Lo sapevamo tutti che prima o poi la crisi sanitaria avrebbe avuto conseguenze esasperate anche sul piano sociale. E’ normale che l’emergenza prolungata provochi proteste e contestazioni e che lo stesso confronto politico lo rilevi, anche per via dei soliti opportunisti sempre pronti a speculare sul disagio.

D’altra parte le pressioni che cominciano a manifestarsi anche nelle piazze devono fare i conti con la terza ondata dell’epidemia di Covid 19 e con lo scetticismo delle autorità sanitarie che raccomandano prudenza.

“Primum vivere” diceva Thomas Hobbes, il filosofo inglese del Seicento e non è difficile capire il risentimento che sconvolge di migliaia di piccoli operatori, dal bottegaio all’artista; come il silenzio preoccupato dei titolari di imprese che assistono allo sfiorire della loro attività per un tempo che ormai si protrae da oltre un anno o la disperazione del milione di lavoratori che hanno perso il posto.

L’illusione è nella convinzione che sia sufficiente superare le zone rosse, arancioni o gialle per tornare rapidamente come prima. Ma non è così: i virologi più seri ci dicono che dovremo convivere a lungo con i ritorni della pandemia e gli economisti avvertono che le conseguenze delle barriere intervenute su produzioni e traffici lasceranno il segno.

Una analisi autorevole e ben scritta di quanto attende il mondo delle imprese è ancora un dossier pubblicato in rete (purtroppo per ora solo in lingua inglese) dal “Gruppo dei Trenta” (“Reviving and Restructuring the Corporate Sector post Covid”) meglio noto con l’acronimo “G 30”.  Il gruppo, composto da accademici, banchieri e alti dirigenti di impresa, è coordinato da un team del quale fanno parte Mario Draghi, Jason Furman dell’Università di Harvard, l’ex governatore della Banca Centrale indiana e il ministro del Tesoro di Singapore.
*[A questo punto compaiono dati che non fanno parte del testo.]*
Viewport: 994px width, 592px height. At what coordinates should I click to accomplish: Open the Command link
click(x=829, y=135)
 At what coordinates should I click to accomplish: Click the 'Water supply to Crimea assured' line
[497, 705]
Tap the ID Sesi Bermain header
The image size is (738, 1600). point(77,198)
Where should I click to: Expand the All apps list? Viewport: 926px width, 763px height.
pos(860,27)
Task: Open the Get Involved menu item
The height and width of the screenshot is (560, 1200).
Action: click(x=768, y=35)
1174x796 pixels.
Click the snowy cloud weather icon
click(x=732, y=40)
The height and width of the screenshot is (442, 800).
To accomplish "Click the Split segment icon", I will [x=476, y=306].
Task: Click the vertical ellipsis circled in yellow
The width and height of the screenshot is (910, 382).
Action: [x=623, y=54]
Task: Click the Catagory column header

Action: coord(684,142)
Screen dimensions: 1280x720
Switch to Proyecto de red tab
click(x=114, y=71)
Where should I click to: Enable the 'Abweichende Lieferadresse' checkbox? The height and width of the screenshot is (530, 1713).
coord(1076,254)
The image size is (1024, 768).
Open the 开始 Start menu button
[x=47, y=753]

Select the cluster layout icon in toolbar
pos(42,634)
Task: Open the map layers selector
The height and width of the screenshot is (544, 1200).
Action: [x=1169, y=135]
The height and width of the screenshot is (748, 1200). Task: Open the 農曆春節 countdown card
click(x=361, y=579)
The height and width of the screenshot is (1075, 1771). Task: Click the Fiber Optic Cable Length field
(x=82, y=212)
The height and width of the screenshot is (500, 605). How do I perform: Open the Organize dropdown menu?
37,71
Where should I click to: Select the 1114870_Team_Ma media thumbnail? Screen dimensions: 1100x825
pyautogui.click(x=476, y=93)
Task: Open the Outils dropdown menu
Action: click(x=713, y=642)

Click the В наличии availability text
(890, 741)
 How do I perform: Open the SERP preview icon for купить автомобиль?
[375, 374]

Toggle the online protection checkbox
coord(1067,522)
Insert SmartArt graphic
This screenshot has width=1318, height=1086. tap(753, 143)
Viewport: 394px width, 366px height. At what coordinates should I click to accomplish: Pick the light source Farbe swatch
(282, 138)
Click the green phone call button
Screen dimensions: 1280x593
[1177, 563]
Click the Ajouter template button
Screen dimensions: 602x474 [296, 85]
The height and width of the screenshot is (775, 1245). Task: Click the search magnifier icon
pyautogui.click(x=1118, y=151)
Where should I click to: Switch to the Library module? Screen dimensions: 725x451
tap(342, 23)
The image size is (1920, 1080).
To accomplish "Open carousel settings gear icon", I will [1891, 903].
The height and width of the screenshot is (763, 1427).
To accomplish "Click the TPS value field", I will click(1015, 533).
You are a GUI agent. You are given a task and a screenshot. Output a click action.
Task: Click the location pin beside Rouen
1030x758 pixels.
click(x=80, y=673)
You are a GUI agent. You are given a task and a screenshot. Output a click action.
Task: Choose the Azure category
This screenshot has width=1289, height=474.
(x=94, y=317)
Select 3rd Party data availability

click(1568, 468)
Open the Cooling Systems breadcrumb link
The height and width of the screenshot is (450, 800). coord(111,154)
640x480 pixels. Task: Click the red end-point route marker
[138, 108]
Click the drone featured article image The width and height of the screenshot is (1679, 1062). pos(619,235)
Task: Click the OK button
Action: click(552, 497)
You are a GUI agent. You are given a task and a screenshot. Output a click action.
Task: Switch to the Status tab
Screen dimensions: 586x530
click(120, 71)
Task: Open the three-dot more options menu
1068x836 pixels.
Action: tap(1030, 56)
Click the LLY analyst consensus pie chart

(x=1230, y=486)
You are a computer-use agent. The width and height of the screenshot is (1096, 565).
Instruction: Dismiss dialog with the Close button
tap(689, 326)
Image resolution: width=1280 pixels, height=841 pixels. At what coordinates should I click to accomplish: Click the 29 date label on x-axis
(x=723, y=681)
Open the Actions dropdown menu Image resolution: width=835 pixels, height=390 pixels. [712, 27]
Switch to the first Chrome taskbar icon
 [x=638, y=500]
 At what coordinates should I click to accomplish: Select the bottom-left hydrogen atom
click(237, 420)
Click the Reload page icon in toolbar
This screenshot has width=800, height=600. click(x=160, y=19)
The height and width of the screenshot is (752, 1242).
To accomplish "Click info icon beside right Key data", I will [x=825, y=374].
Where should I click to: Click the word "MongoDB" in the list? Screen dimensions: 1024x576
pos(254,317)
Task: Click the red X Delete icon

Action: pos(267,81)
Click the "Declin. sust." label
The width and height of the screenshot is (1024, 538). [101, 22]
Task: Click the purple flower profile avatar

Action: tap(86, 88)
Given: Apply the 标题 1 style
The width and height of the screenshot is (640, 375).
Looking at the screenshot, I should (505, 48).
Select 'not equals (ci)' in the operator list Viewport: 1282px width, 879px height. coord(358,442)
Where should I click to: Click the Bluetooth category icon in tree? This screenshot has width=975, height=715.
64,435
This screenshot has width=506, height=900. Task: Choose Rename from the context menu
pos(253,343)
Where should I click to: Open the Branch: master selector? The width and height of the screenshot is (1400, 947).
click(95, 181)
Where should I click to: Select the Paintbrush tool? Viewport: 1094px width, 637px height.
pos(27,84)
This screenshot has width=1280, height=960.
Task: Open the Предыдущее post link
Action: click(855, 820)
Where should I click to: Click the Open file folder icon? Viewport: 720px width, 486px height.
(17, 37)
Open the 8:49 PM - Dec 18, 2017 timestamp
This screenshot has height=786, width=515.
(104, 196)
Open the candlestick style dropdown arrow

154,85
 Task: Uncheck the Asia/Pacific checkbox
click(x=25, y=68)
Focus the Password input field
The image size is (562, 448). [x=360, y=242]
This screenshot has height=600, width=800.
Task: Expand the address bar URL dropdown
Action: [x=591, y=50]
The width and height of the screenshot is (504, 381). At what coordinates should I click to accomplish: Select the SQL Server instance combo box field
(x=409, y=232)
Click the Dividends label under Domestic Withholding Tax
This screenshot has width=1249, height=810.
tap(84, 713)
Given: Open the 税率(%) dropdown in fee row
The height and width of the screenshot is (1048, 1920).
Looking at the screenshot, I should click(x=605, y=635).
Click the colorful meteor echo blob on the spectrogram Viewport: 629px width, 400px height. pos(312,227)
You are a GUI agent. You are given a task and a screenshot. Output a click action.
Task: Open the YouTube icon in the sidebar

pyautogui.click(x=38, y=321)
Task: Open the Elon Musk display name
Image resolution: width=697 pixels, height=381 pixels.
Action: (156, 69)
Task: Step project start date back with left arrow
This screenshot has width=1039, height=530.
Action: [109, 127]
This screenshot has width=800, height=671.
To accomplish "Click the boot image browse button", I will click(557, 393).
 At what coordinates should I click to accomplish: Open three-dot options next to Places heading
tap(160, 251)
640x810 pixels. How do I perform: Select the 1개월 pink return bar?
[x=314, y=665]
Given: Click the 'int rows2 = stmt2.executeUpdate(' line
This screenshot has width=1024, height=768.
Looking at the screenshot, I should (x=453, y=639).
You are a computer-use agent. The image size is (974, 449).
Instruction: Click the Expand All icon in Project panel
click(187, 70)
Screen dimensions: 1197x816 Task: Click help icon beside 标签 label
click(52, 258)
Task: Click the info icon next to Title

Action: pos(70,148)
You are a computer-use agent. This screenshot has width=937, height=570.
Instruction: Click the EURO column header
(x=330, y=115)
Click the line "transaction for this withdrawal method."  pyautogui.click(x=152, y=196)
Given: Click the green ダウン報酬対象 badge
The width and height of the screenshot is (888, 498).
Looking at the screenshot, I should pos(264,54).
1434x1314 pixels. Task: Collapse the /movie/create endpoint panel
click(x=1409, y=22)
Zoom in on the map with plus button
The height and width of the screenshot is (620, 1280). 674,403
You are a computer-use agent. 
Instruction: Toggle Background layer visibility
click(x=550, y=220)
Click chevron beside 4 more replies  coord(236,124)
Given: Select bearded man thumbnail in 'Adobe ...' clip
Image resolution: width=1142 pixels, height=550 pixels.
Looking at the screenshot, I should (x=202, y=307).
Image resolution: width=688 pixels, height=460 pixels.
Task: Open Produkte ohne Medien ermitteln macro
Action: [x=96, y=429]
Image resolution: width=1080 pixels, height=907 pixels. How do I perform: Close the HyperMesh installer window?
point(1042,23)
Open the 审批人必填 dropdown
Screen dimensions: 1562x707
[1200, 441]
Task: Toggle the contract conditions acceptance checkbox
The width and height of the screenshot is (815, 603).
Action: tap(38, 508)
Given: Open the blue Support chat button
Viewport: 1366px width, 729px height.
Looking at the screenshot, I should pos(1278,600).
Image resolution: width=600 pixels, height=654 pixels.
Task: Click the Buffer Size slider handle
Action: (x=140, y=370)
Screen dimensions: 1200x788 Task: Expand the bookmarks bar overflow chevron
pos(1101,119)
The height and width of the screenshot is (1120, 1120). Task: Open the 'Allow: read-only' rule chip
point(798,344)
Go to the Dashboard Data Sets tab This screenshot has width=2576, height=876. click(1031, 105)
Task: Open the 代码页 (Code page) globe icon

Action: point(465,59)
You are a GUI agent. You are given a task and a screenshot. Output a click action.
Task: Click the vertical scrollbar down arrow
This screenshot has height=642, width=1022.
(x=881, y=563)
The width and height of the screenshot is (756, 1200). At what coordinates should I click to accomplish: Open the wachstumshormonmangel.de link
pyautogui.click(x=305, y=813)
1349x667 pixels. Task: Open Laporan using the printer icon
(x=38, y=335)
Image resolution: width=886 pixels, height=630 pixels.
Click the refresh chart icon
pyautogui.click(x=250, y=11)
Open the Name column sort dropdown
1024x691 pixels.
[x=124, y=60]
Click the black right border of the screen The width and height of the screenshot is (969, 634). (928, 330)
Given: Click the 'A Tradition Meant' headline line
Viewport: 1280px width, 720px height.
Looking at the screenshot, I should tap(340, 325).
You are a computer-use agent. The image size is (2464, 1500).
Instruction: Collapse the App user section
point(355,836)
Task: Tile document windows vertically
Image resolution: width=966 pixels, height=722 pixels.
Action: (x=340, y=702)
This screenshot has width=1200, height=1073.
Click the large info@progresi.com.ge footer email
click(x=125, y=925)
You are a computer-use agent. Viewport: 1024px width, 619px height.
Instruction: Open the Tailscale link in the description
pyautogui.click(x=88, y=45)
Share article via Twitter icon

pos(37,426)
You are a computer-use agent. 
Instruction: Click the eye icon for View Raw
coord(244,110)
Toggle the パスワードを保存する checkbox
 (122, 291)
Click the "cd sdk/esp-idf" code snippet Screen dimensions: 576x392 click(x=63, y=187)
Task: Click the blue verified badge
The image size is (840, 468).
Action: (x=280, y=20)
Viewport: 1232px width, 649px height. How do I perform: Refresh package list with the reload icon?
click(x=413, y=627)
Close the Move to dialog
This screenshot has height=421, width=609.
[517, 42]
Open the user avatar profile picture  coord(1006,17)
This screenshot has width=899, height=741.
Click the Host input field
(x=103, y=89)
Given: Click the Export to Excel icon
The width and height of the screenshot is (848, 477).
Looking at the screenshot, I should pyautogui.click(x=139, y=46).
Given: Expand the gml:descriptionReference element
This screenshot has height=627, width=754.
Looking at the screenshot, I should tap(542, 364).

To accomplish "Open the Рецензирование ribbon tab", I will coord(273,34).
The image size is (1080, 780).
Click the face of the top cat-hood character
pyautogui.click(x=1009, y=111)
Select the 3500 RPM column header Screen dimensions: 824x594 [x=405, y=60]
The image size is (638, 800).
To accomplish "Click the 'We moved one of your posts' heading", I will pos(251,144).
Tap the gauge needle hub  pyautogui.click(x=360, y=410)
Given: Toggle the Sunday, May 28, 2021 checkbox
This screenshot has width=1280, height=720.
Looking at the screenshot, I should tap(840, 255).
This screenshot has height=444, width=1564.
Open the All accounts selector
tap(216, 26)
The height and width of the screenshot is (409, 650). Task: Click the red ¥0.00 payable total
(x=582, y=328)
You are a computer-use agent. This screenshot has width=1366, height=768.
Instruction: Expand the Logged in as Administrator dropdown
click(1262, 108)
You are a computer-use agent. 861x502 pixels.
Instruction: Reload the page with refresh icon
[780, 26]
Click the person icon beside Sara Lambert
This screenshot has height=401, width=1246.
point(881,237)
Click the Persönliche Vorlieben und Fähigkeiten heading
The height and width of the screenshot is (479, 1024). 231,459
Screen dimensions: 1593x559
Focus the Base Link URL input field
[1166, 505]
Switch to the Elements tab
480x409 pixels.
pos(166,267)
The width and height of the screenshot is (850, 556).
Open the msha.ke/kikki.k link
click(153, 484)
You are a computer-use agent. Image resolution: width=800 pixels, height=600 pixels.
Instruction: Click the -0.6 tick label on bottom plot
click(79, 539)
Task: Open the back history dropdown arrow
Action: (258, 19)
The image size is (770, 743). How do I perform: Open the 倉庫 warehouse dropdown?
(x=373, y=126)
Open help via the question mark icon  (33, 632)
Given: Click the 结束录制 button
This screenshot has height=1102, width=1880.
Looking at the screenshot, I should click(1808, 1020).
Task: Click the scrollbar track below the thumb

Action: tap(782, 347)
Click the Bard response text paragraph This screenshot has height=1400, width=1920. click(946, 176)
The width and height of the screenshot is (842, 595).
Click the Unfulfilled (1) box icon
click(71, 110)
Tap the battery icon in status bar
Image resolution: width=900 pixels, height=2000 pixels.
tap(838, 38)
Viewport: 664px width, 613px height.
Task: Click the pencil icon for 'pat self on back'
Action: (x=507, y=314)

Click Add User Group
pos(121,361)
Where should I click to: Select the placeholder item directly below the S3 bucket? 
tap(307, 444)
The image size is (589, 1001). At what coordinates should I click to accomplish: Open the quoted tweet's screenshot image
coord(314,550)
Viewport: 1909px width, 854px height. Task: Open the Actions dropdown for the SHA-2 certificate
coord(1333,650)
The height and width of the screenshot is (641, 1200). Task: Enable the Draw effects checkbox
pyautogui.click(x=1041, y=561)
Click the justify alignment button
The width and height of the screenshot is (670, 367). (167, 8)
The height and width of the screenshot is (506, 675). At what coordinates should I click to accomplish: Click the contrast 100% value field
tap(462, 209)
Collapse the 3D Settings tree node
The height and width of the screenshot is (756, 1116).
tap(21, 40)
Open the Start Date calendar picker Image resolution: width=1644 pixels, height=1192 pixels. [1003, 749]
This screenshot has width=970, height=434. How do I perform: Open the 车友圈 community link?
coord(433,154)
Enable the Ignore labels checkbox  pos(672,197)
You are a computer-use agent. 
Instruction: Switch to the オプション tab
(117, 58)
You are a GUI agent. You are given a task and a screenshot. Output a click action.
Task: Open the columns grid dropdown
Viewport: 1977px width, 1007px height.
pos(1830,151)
Nei gruppi di lavoro che lo hanno preparato figurano altre personalità, tra le quali il governatore della Banca Centrale cinese.

Dopo alcune premesse dove si evidenzia l’urgenza di interventi, poiché la “crisi di solvibilità sta già erodendo la forza delle imprese in alcuni Paesi” e non si dimenticano le preoccupazioni per i livelli di spesa pubblica che la crisi ha imposto, il documento stabilisce alcuni principi fondamentali di intervento e propone una guida di scelte alle quali saranno chiamati i governi. Tra queste prevalgono la collaborazione tra pubblico e privato nel sostenere le imprese meritevoli nel lungo termine; la salvaguardia dei posti di lavoro anche nelle piccole medie imprese; la massima trasparenza degli interventi; la salute del mercato finanziario.

La formula di sforzo congiunto per l’impiego di risorse pubbliche e private per superare la crisi non è certo nuova, anche se sta acquisendo sempre più spazio nei programmi di politica economica e pone problemi non semplici di organizzazione.

Il nostro paese, a tale riguardo, ha già sperimentato numerose esperienze in materia, alcune decisamente positive ed altre francamente sconvenienti.

Certamente di successo possono ritenersi esperienze come quelle di Eni, Snam rete gas, Enel e altre nate pubbliche ma che sono state capaci di crescere e di attrarre capitale privato. Disastrosi sono invece stati altri interventi nati per salvaguardare genericamente i livelli di occupazione come quello di Gepi (anni 70) e per ora quelli di Alitalia, Ilva e altre che non hanno portato né a riconversioni industriali né tanto meno a salvataggi.

Eppure lo spazio per organizzare in modo virtuoso l’utilizzo di risorse pubbliche e private, e venire così incontro alle nuove esigenze post Covid, oggi esiste. Per le maggiori dimensioni, basate su concessioni, ci sono ancora settori dove il capitale pubblico e privato potrebbero dare vita a grandi imprese utili e profittevoli: si pensi all’acqua e allo smaltimento dei rifiuti, solo che si abbia la forza politica di superare gli interessi locali (e non solo) oppure alle autostrade ove è in corso un braccio di ferro tra Stato e interessi stranieri.

Per le PMI, dove la presenza dello Stato non è certo immaginabile, è tempo che in emergenza post Covid si abbandonino gli interventi a fondo perduto e si lasci spazio, incentivandolo, allo strumento dei fondi di “private equity” possibilmente di quelli seri. Sono fondi che anche avvalendosi di garanzie statali entrano nel capitale delle imprese ovviamente meritevoli, rispettano la gestione in capo all’imprenditore e dopo un termine di pochi anni consentono all’imprenditore stesso di riacquistare le quote o di cederle a terzi oppure di   portare la società in Borsa.

L’imminente Decreto Imprese che è stato annunciato potrebbe già tenerne in conto con una particolare attenzione.